Secretary of State John Kerry announced plans Sunday to raise the number of Middle East refugees admitted into the United States by at least 10,000 in 2016, raising the total number to around 85,000. He also announced plans to have at least 100,000 refugees in the United States in 2017.
The announcement comes days after Ryan Crocker, dean of the Bush School of Government and Public Service and former ambassador to Syria, sent a letter to President Obama, urging him to accept 100,000 Syrian refugees into the United States.
Crocker signed the letter, dated Sept. 17, along with a number of other former U.S. government officials, including former Deputy Secretary of Defense Paul Wolfowitz and former U.S. Ambassador to the European Union Kristen Silverberg. Crocker said their goal was to influence the United States to demonstrate leadership on the refugee issue.
“The way to demonstrate that leadership is to stand up and say we are going to make a major contribution to resolving this problem both by accepting a substantial amount of refugees ourselves and by ramping up our funding to the region, particularly Lebanon and Jordan,” Crocker said.
Crocker said the United States needs to not only step up, not only because this is the worst refugee crisis the world has seen since World War II, but also because of the lack of leadership in Europe.
“If the United States doesn’t lead, no one else will, and you’ll see what you’re seeing in Europe — different positions, squabbling, everybody pointing fingers,” Crocker said. “The U.S. is the world leader, and it has to act like it on this question.”
Crocker said answering the crisis is a moral obligation for the United States, and people should recognize this is an issue of American values.
“It says right on the Statue of Liberty, ‘Give me your tired, your poor, your huddled masses yearning to be free,’” Crocker said. “That’s who we are as Americans — we are a place of refuge.”

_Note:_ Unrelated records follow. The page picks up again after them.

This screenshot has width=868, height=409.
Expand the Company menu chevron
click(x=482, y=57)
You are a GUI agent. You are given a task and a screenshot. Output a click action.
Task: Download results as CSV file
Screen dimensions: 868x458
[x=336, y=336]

Andrew Natsios, director of the Scowcroft Institute of International Affairs and executive professor in the Bush School, said the refugee crisis is due to the chaos that has gripped several Middle Eastern countries.
“One of them is Libya. There’s no effective central government,” Natsios said. “Secondly, there is [chaos] in Yemen, there is [chaos] in Syria and in Iraq — four countries. Then other countries are having to have many refugees in their countries — Jordan, Lebanon, Turkey and Egypt — and those countries don’t have the capacity to care for all these people, and so they’re under stress themselves.”

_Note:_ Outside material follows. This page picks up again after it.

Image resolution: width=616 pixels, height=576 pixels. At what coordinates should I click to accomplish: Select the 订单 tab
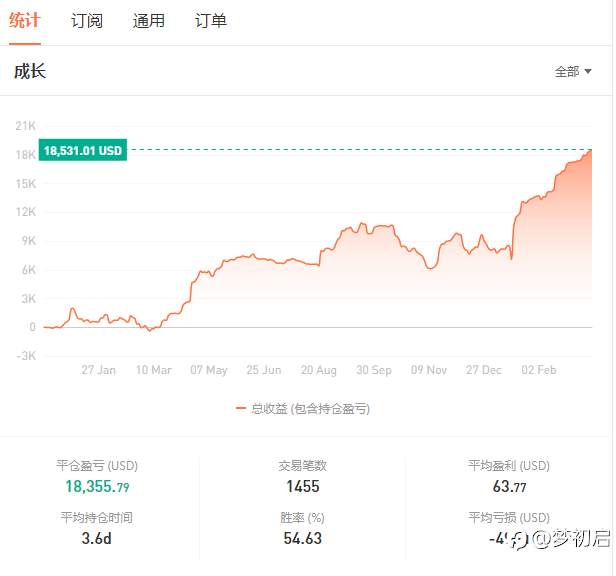(211, 20)
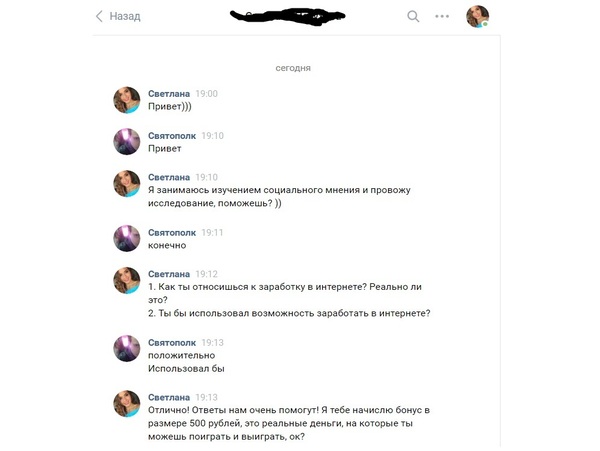Image resolution: width=600 pixels, height=451 pixels.
Task: Open Светлана's avatar on the 500 рублей message
Action: coord(127,404)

As a former United States Agency for International Development administrator, Natsios said there are three things that he would do to answer the crisis — chaotic countries, prevent the crisis from destabilizing other countries and provide more help to the Kurds.

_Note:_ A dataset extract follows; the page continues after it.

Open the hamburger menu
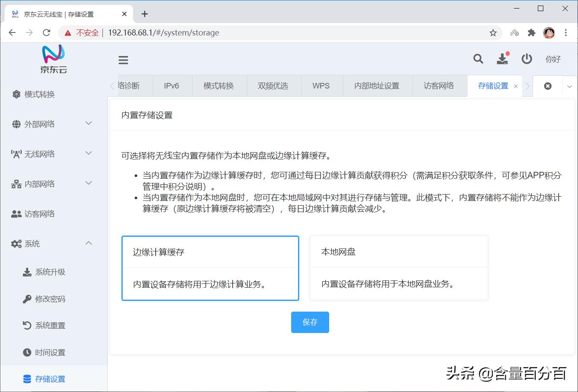 coord(123,59)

The Kurds are a group of people living in a region spanning Turkey, Iran, Iraq and Syria. Natsios said they are secular, pro-Western, pro-American and deserve more help from the United States in the fight against ISIS.
In considering the effect on Europe, Natsios said it’s important to look at the refugee crisis in the context of Europe’s other problems, including the Russian invasion of Ukraine and the struggling economies of Greece and other European Union nations.
“It’s going to change the power dynamics in Europe,” Natsios said. “Europe will pay much greater attention now to what’s happening in the Middle East than they have and will maybe work with us in a more aggressive way on a solution.”